#TOLERÂNCIA136 - QUANDO ESTAMOS PREDISPOSTOS PARA SER INTOLERANTES
Quando cheguei ao cais da estação de Metro dos Olivais, a caminho de casa, à hora do almoço, já estava lá um número razoável de pessoas o que indicava que a próxima composição não deveria tardar.
Alinhei-me na posição do costume, para ficar de frente para a porta do costume. Ficaram, assim, atrás de mim, sentados num dos bancos do cais, dois indivíduos novos, altos, com, como se costuma dizer, ar suspeito. Suspeito de nada, mas com ar a que não somos indiferentes e que nos faz despertar automaticamente um alerta, um esboço de evitamento ou repulsa.
Chegou a composição, deixei-os entrar à minha frente, eles tinham-se posto de pé rapidamente e estava ali no cais há mais tempo do que eu; e, além disso, eu ficaria logo ali junto à porta prontinho para sair na estação seguinte.
Para onde íamos entrar estavam 4 indivíduos de farda, não fixei neles qualquer atenção, fui apenas sensível a 4 fardas iguaizinhas ali naquele espaço junto à porta da carruagem por onde eu estava a entrar.
Acabei por ter de dar um passo atrás porque os dois indivíduos, tão depressa entraram, da mesma maneira saíram e foram-se sentar outra vez onde eu os tinha visto.
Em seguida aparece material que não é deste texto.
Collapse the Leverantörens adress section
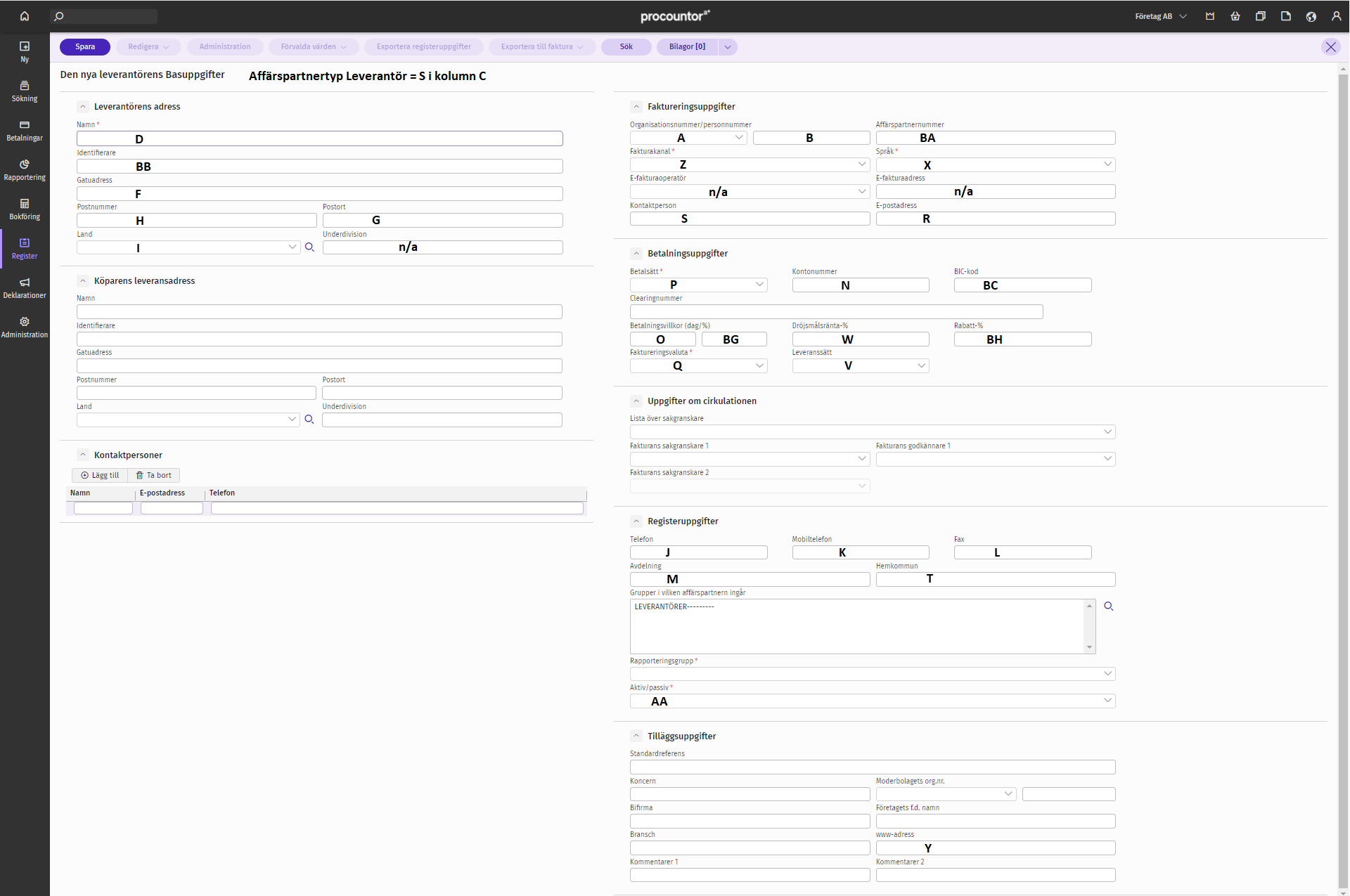This screenshot has width=1350, height=896. pyautogui.click(x=83, y=107)
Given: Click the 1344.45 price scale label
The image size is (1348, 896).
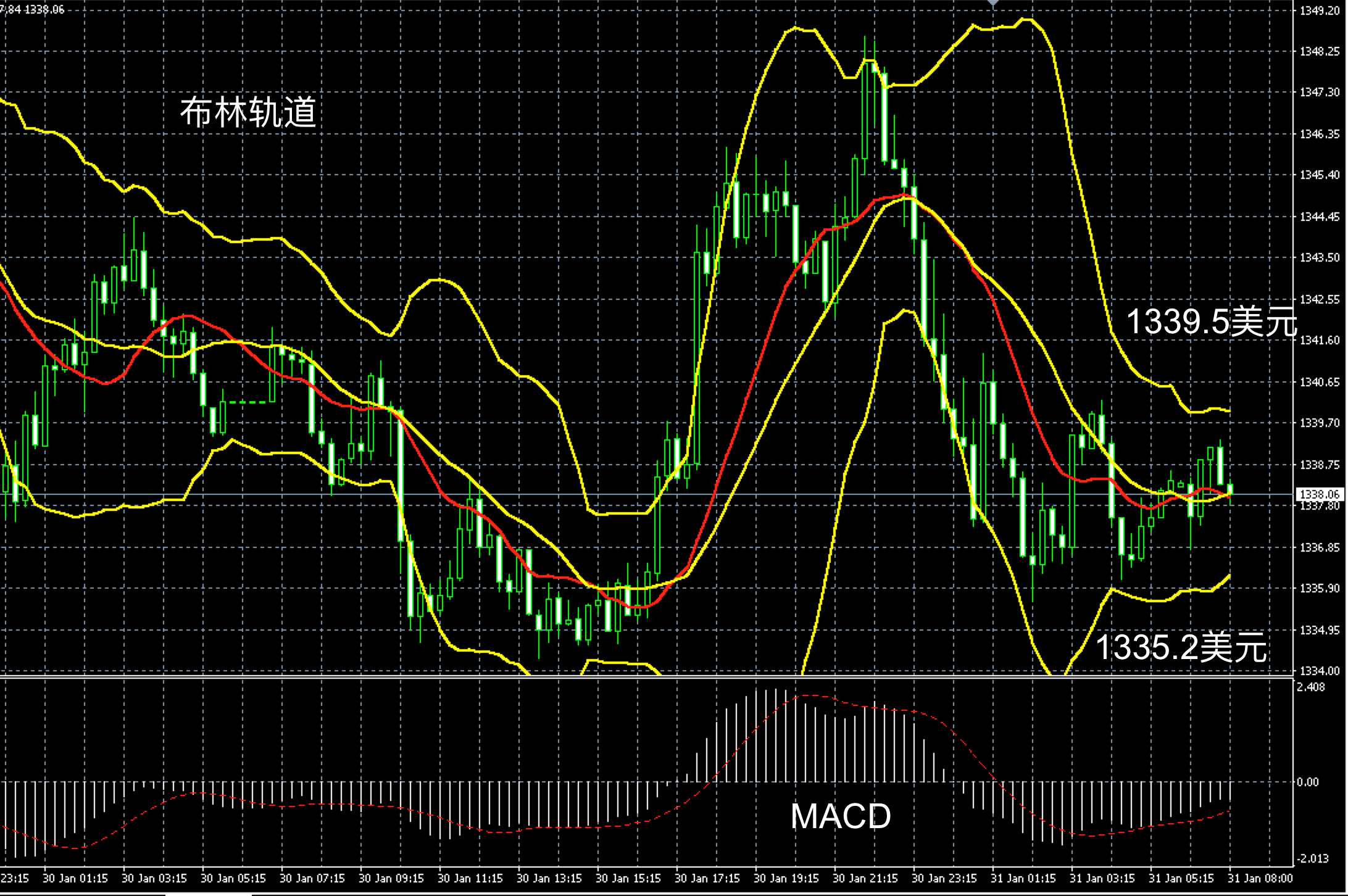Looking at the screenshot, I should (1320, 217).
Pensei que não sabiam o que queriam, ou melhor, pensei que estivessem em estado mental alterado (lá estava o ar esquisito!, concluía eu triunfalmente), a lucidez de pensamento não acontecia na cabeça deles naquele momento, muito bem, eles é que sabiam da vida deles...
Entretanto, eu puxava já do telemóvel para mandar à minha parceira de almoço a mensagem de que não
demoraria a chegar. É nessa ocupação circunstancial que oiço, quase em eco, um dos indivíduos de farda dizer «Assustaram-se connosco, devem ter pensado que nós somos fiscais do Metro, entraram à borla e ficaram com medo que lhes pedíssemos os bilhetes.» Os outros riram-se.Como disse, ouvi isto em eco. Ainda com a mensagem no WhatsApp por acabar, olho para eles e reparo que o logótipo das camisolas da farda era o da EMEL. Sim, fazia sentido, até eu, naquele instante, tomei consciência de que, caso tivesse dado mais atenção às fardas, poderia também ter sido sensível a ver os quatro homens como fiscais.
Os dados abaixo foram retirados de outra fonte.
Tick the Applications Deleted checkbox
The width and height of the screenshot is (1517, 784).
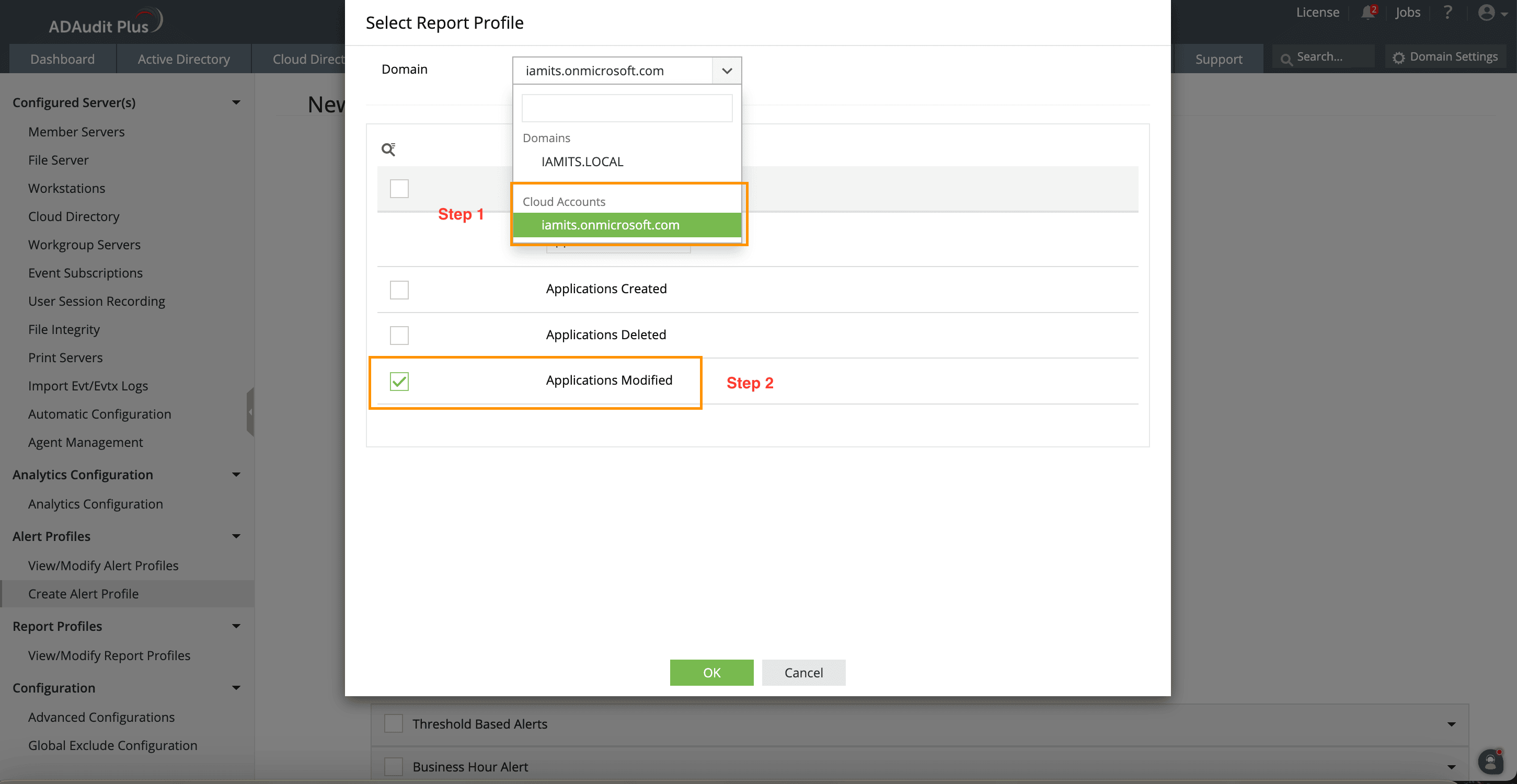[399, 335]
Já estou de cabeça dobrada outra vez sobre o telemóvel para acabar a mensagem quando oiço um dos quatro homens dizer: «É assim que eles fazem lá na terra deles, entram para todo o lado sem pagarem e aqui fazem o mesmo.»
Pois é, onde eu vi um ar e um comportamento "esquisito" e atribuí-os a fumo de coisas esquisitas, os quatro homens viram um comportamento reprovável típico dos imigrantes que, como dizem os preconceitos e estereótipos dominantes, vêm para cá viver à custa dos portugueses e com regalias e condescendência que os portugueses, os de cá, não têm.
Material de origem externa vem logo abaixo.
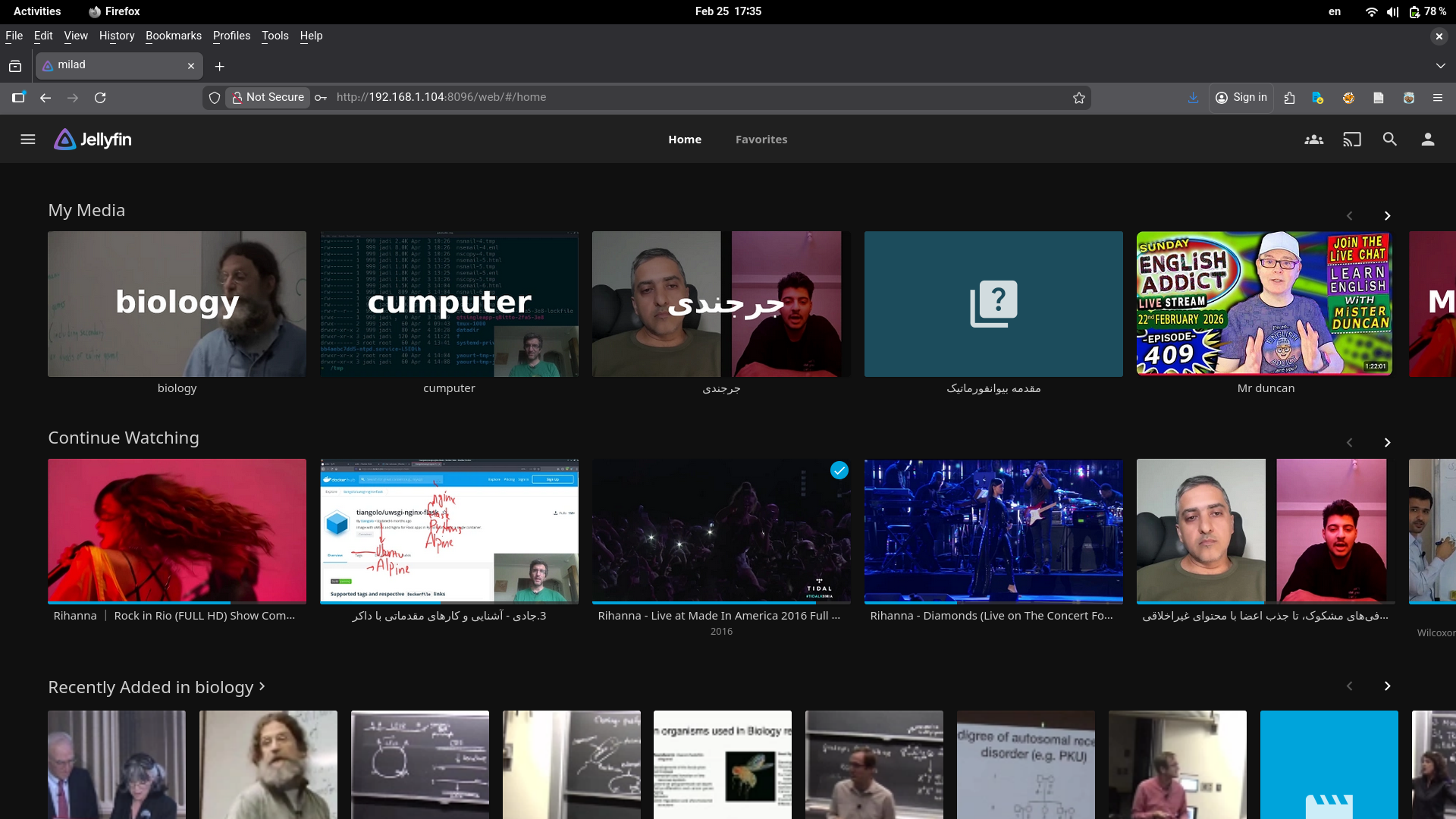Click the Firefox Sign in button
The height and width of the screenshot is (819, 1456).
[1241, 98]
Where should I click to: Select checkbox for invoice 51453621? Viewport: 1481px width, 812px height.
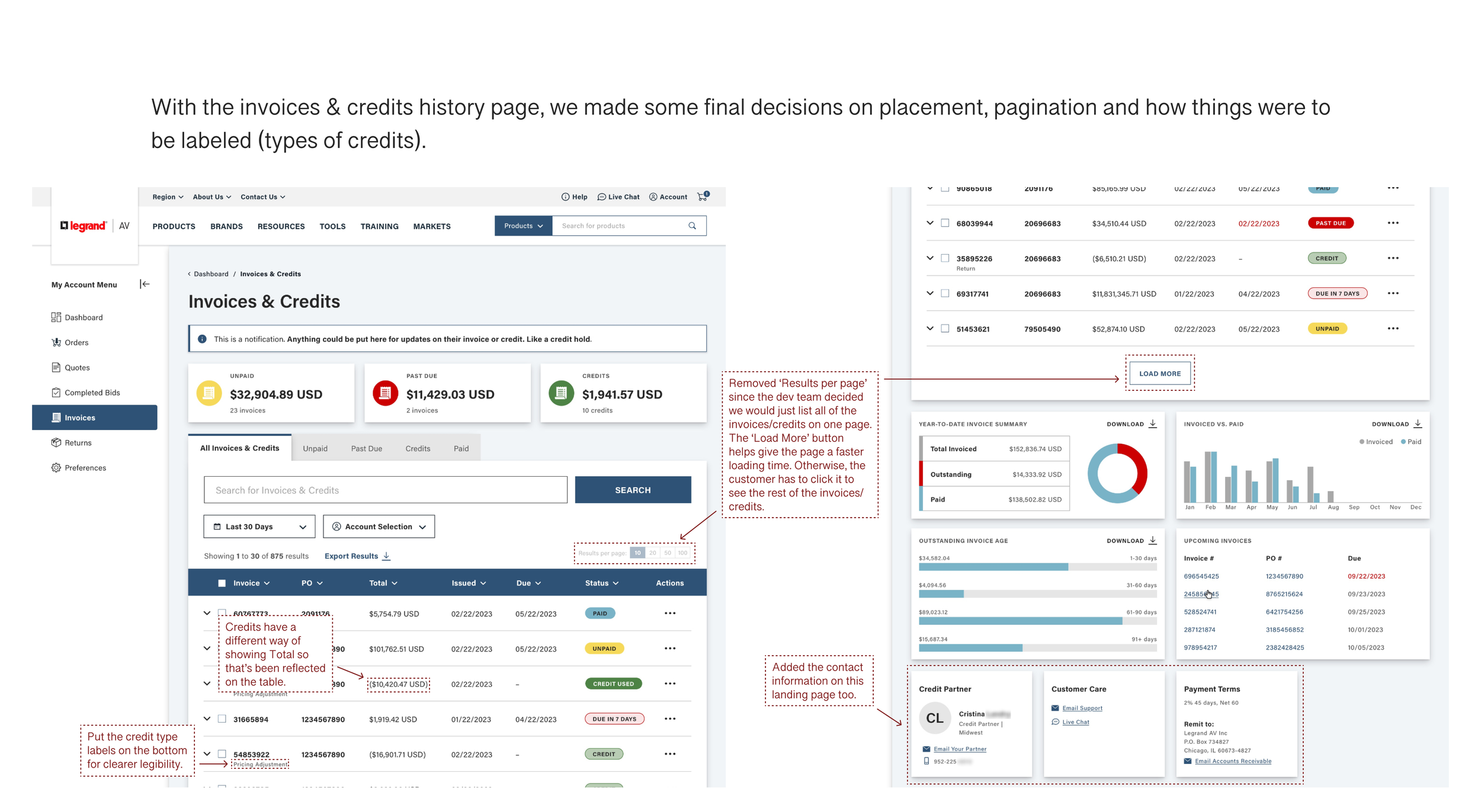[945, 329]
Pensei que os quatro funcionários da EMEL tinham muito mais hipóteses de terem razão do que eu: estou a falar da parte de os dois indivíduos "com ar esquisito" tivessem tido uma reacção de medo de serem apanhados a viajarem no Metro sem pagar. A parte dos imigrantes, não: não me pareceram encaixar em nenhum dos grupos típicos de imigrantes que tendem a ser objecto de discriminação e rejeição.
A viagem de Metro foi curta, os dois indivíduos da estação de Metro dos Olivais entraram e saíram logo de seguida da composição; eu mandei a mensagem e saí logo a seguir, em Chelas; e os quatro funcionários da EMEL continuaram a conversa, continuaram a viagem, e não me dei conta de qualquer outro comentário de acusação, recriminação ou repulsa — às tantas, até já se tinham esquecido dos dois hipotéticos imigrantes.
Fica para mim a consciência de que, por um lado, é muito fácil criarmos opiniões erradas, à custa de atribuições grosseiras e sincréticas; e injustas. E, por outro lado, a intolerância e a repulsa que temos associadas, unha com carne, a percepções preconceituadas e estereotipadas está logo ali pronta a saltar, sem qualquer preocupação de verificação de serem ou não serem verdadeiras.
Já estive a esforçar-me, a tentar chegar ao grupo de imigrantes que tão rapidamente apareceu na cabeça do homem da EMEL, mas nenhum me satisfaz: não tinham cor de pele nem forma de trajar para os identificar como ciganos, pretos ou paquistaneses (só para falar dos que mais facilmente saltam à cabeça hoje em dia).
Mais uma vez concluo que a Educação da Tolerância, e também a do auto-controlo dos estereótipos e preconceitos, é para ser feita continuadamente. E não só nas escolas.